You can imagine his surprise when the aunt comes downstairs, and quite soon in their conversation looks toward the window and says, “Ah, here they come now.”

I cannot spoil the surprise, but I am quite delighted by the unreliable narrator(s)  and thrilled to have read this piece.

It was Jess of Book Ideas who told me about “The Open Window”, a story of only four pages which you can read online here.

Paris For One by JoJo Moyes, a short story to start the year

Jay at Bibliophilopolis has sponsored a short story event called Deal Me In for several years. I have haphazardly dipped in and out of this challenge because I do not normally read many short stories. Yet, their power is not to be underestimated; in fact, it seems a perfect way to spend a Sunday afternoon: reading something brief but powerful before the work week starts.

I have begun with a short story from JoJo Moyes’ collection, Paris for One. There are nine stories in this book with the following titles:

  1. Paris For One
  2. Between The Tweets
  3. Love in the Afternoon
  4. A Bird in the Hand
  5. Crocodile Shoes
  6. Holdups
  7. Last Year’s Coat
  8. Thirteen Days with John C
  9. The Christmas List

“Paris for One”, the first story, is about Nell, who unexpectedly ends up in Paris alone after her boyfriend has essentially abandoned her. She is a person who likes to be in control of her life, planning each detail to the smallest minutiae, and so this unexpected event could have thrown her into a panic. But, when she finds two tickets to a sold out performance, she decides to go and abruptly changes the course of her weekend and her life.

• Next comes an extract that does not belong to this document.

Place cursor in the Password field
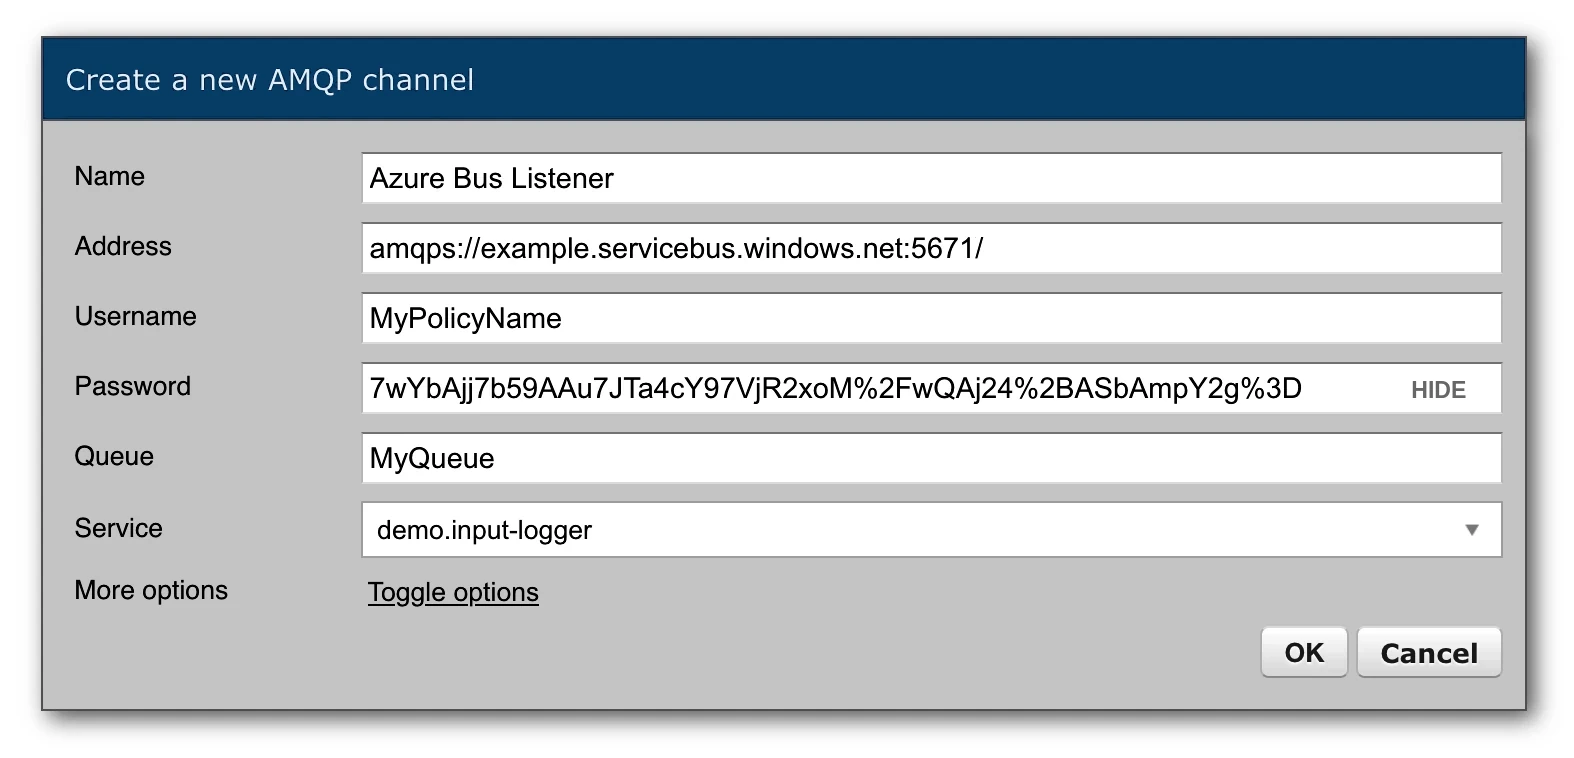The width and height of the screenshot is (1574, 758). (x=880, y=388)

This was a simple story, but a charming one, written in JoJo’s inimitable, comfortable style. I will enjoy reading the others in this collection for Jay’s challenge.

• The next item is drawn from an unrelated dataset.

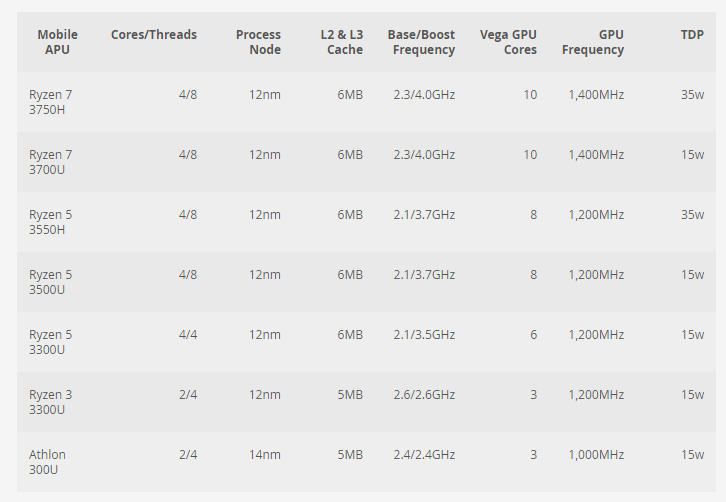
Task: Select the 4/4 cores/threads cell
Action: click(188, 335)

And you? Do you have any favorite short stories?

The Black Cat by Edgar Allen Poe

black-catimage

Who but Edgar could take the lovely feline found in so many cozy homes and turn it into a thing of horror? The narrator of  this story relates how he and his wife had several pets (birds, gold-fish, a fine dog, rabbits, a small monkey) but the most beautiful and sagacious was a cat.

This cat, named Pluto, was our narrator’s favorite pet and play-mate. Yet through great intemperance, he seizes it one night and cuts its eye out of the socket. As you can well imagine, the cat avoids him after this, but is unable to avoid its ultimate demise at the hands of its owner who hangs the cat in a nearby garden.

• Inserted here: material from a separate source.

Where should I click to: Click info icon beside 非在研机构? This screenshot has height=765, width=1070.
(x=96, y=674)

In the middle of the night he and his wife are awakened by a terrible fire. Their home is burned completely, yet the neighbors are entranced by the one remaining wall, the one on which the bedstead rested, which bears the image of a cat upon its freshly laid plaster.

Although the narrator procures a second cat of black, with a white patch ever more resembling the gallows in his mind, there is no rest from the evil which now seems to be taking over. Even the wife is not spared her husband’s guilty wrath, or the influence of a creature out for revenge, whichever way the reader intends to interpret the story. How easy it would be to place the blame of one’s evil actions on an innocent creature, when they can only be placed squarely on our own imperfect nature.

Still, when the leaves turn their edges into golden crispness, and the dusk falls sooner than it did a few weeks ago, it is somehow pleasant to think of black cats…to wonder that if they are wronged, they will somehow cause the truth to prevail.